One from the archives, Sridevi posing for Dabur Amla hair oil. While some stars were reluctant (most notably Rekha and Anil Kapoor - till they eventually caved) to join the advertising bandwagon, Sridevi embraced the financial windfall (a day's work for easy money) wholeheartedly from the get-go, and has been the face of several ad campaigns from a wide range of products.
Be it most-memorably for Cema lightbulbs, or her sari ads, soap, or any mass market product or service. Long before Aishwarya Rai Bachchan made L'Oreal a household name in India, her seniors were fronting for national products for pan-Indian appeal. Many a star and starlet has taken this lucrative modeling gig for hair oil. In more recent years contemporaries Deepika Padukone and Priyanka Chopra have modelled for the same.

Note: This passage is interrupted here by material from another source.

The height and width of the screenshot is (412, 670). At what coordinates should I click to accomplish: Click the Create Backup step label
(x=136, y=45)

In fact, in the mid-1980s, Jaya Prada starred in a memorable 2 min video ad for Dabur Amla hair oil, but as Sridevi's popularity escalated quickly, when Jaya Prada's contract ended, she wasn't reconsidered and Sridevi took over the ad - from the sets of Chandni no less. Sridevi's television ad in fact features a lot of outtakes from the film Chandni and other clips made especially for the campaign.
In a classic case of adding oil to the fire, the feud between the two contemporaries was at its peak by 1989.

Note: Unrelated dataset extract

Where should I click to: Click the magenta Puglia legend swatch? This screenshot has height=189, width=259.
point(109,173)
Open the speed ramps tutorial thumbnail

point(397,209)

When it comes to advertising and corporate agenda, it's simply a numbers game. Big wigs looking at charts of popularity and picking stars to peddle their products in exchange for lucrative deals. The notion that "they are family" and celebrities join the family makes it sound like Barjatya wholesomeness, when business is in fact, far more cut-throat. Jaya Prada had 10 film releases in 1989 - not a single one was a memorable box-office smash. Sridevi had 7, and the year where she was a multiple Best Actress nominee and winner for Chaalbaaz.
Films, ads, larger remuneration, pan-Indian fame, sex-symbol status, box-office reign, Best Actress wins... with sheer determination, Sridevi usurped it all in her steady incline in the 1980s. No wonder her contemporaries had a lot to say in print about, and sometimes against, Sridevi. While Amrita Singh, Farha, Dimple Kapadia, Poonam Dhillon and others simply accepted the lead Sridevi had, others were more vocal critics. Oh well... You win some, you lose some.